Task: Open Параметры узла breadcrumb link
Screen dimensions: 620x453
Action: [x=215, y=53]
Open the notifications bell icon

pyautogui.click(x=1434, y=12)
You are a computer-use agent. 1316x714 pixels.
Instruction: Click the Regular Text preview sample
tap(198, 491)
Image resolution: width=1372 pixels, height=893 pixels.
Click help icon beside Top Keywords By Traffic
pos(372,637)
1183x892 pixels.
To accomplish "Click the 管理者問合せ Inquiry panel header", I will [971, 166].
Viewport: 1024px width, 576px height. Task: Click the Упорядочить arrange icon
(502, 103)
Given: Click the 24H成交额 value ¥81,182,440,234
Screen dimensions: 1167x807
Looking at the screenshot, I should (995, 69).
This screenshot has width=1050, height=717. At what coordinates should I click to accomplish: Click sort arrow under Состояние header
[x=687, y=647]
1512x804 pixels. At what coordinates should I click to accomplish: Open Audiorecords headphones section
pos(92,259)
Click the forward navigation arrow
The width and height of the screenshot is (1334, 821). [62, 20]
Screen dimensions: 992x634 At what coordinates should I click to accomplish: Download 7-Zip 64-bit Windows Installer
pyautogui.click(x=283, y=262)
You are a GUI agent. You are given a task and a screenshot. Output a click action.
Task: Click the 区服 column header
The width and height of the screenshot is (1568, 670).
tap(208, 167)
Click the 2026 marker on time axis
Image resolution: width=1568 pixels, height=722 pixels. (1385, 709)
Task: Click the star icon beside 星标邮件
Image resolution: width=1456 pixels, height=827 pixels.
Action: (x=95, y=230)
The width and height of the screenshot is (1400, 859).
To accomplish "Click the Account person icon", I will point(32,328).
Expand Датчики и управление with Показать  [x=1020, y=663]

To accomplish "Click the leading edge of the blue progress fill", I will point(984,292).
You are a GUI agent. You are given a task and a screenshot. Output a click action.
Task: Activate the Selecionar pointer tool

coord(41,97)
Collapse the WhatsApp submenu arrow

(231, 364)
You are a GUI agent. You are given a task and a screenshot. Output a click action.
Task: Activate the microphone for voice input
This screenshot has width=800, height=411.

GOAL: Pick out and copy every line in the records above that contains the string "Open". Treat uppercase and lowercase as distinct when matching.

OUTPUT FOR THIS TASK:
Task: Open Параметры узла breadcrumb link
Open the notifications bell icon
1512x804 pixels. At what coordinates should I click to accomplish: Open Audiorecords headphones section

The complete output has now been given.